E se você não pratica software, não tem nada a dizer a respeito, por definição. Então vai a dica: processos e metodologias não vão ajudá-lo, justamente porque não são procedimentos. Se software tivesse procedimento, não seria uma prática. Basta seguir mecanicamente a série de passos e no final se teria software de qualidade. Mais do que isso, se fosse procedimento, já seria possível ter software que gera software sozinho, sem nenhuma ajuda humana. Mas isso não existe, e nem vai existir.

Se um restaurante tem comida ruim, processos não vão ajudá-lo, trocar de cozinheiro sim. Se sua orquestra toca mau, não é processo que vai ajudá-la, trocar os músicos sim. Se seu time de futebol joga mal, não é processo que vai ajudá-lo, trocar os jogadores sim. Trocar talvez seja drástico, antes disso eu diria que “praticar”, “treinar”, certamente vai ajudar. Mas aí é que está: se seu jogador de futebol acredita que só precisa jogar depois que bate o cartão de entrada, e pode parar quando bate o cartão de saída, ele não é um bom jogador. Então forçá-los a treinar não vai ajudar e por consequência, processos e metodologias definitivamente não vão ajudá-lo.

Com um bom programador é a mesma coisa. Você não precisa obrigá-lo a colocar seu código num repositório versionado: ele mesmo vai sentir falta disso e fazer algo a respeito. Você não precisa obrigá-lo a testar seu código, ele mesmo vai sentir falta disso e fazer algo a respeito. Você não precisa obrigá-lo a refatorar seu código, ele mesmo vai sentir que está ruim e vai fazer algo a respeito. Um bom profissional de prática não precisa que outros lhes digam o que fazer: ele sabe o que constitui um bom trabalho e irá performá-lo de acordo ou irá procurar o que lhe falta e treinar até se tornar proficiente nisso.

Um bom profissional de prática tem como realidade que ele tem que ser hoje melhor do que era ontem e continuar nesse ritmo todos os dias. Um profissional de procedimento sabe que seu trabalho de hoje é igual ao seu trabalho de ontem. Essa é a diferença: se sua empresa fabrica parafusos, ela segue procedimentos. Hoje existem pessoas montando esses parafusos, seguindo procedimentos, amanhã você provavelmente os substituirá por máquinas que farão o mesmo trabalho melhor e mais rápido.
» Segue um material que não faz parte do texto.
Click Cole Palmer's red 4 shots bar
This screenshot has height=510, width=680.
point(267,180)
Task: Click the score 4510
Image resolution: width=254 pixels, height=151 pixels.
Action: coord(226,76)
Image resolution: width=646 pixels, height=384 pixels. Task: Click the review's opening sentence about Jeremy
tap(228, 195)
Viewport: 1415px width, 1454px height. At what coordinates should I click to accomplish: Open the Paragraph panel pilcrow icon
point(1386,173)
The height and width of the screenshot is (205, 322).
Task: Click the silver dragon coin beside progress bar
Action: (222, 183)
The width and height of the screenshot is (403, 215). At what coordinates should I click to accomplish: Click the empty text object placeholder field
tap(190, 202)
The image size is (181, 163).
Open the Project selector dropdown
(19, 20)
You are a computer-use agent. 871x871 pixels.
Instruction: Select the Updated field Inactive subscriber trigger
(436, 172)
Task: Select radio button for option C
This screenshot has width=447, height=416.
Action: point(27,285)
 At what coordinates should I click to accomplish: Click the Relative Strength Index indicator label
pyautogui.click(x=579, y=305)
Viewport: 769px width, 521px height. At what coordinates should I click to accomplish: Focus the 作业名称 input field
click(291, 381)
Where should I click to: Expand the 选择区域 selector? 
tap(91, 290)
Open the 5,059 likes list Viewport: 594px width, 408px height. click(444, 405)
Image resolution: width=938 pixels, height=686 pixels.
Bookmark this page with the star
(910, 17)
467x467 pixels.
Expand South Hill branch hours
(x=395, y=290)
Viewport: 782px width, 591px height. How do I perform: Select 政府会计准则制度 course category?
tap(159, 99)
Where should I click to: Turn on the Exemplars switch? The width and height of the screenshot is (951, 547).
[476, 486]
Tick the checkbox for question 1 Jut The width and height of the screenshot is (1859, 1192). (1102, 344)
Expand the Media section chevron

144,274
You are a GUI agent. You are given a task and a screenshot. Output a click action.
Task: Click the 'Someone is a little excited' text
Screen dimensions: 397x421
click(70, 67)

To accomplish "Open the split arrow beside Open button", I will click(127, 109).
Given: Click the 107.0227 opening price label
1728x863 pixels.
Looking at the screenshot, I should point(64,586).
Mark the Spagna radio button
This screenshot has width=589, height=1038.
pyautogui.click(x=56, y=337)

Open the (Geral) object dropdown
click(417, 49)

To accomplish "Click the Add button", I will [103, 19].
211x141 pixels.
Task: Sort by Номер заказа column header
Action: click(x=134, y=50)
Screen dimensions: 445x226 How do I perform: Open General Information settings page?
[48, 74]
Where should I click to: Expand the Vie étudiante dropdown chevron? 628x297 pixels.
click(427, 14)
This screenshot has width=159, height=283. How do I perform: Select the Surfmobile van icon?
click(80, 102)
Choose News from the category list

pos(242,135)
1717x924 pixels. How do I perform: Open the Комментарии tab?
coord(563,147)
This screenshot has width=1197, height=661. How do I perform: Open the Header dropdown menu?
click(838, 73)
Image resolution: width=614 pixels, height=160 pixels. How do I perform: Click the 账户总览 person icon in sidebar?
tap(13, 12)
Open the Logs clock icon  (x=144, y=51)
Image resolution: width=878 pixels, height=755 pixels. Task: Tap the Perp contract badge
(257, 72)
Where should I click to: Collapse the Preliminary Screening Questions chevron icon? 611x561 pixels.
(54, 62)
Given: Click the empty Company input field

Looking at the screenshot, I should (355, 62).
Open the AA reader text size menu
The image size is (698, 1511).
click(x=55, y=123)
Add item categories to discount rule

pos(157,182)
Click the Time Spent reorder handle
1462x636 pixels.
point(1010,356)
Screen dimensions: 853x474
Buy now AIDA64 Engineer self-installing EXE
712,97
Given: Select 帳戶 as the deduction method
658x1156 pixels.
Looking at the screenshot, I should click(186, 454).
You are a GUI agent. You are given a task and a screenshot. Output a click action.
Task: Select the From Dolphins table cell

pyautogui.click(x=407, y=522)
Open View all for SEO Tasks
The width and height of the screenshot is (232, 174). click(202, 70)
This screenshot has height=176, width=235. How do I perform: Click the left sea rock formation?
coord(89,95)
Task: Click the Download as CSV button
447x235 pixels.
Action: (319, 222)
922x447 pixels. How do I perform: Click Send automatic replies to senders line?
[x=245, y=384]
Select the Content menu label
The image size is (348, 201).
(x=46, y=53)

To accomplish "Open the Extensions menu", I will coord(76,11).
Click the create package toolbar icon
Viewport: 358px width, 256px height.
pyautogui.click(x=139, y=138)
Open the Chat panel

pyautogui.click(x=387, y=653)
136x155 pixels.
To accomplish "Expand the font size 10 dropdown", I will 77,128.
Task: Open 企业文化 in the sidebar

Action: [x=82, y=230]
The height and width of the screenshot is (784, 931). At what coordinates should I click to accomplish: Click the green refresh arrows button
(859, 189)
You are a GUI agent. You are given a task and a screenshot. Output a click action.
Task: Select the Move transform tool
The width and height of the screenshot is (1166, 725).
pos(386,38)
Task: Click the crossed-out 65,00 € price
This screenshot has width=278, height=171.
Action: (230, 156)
É o destino de todo profissional de procedimento.

Se sua empresa é da área de gastronomia, música, esporte, literatura, arte, software, etc você quer profissionais de prática. Caso não tenha, lembre-se: processos e metodologias não são procedimentos. Processos e metodologias não podem ser instalados como procedimentos. Processos e metodologias nunca vão transformar pessoas com mentalidade de procedimento em profissionais de prática. E sem profissionais de prática, seu resultado sempre será ruim.

Nós desenvolvemos software faz mais de 70 anos. Se a solução fosse tão simples assim, não acham que todo mundo já teria feito dessa forma décadas atrás com resultados continuamente, por décadas, de excelência? Não seja ingênuo achando que você encontrou o “elo perdido”: isso não existe.

A única coisa que podemos fazer, sempre, é tentar amanhã ser melhor do que hoje. Mas isso não se faz com reuniões, comitês, procedimentos, receitas mágicas, gurus ou palestras. Se faz com prática. Quer ser melhor em software? Pratique software. Agora, você tem uma boa equipe, bons profissionais que realmente se importam com a prática? Agora sim, refinar os processos e aplicar boas técnicas e táticas vai melhorar ainda mais. Mas a ordem é esta: bons profissionais, depois boas metodologias. Repetindo: boas metodologias não criam bons profissionais, mas bons profissionais com certeza saberão tirar vantagem de boas metodologias.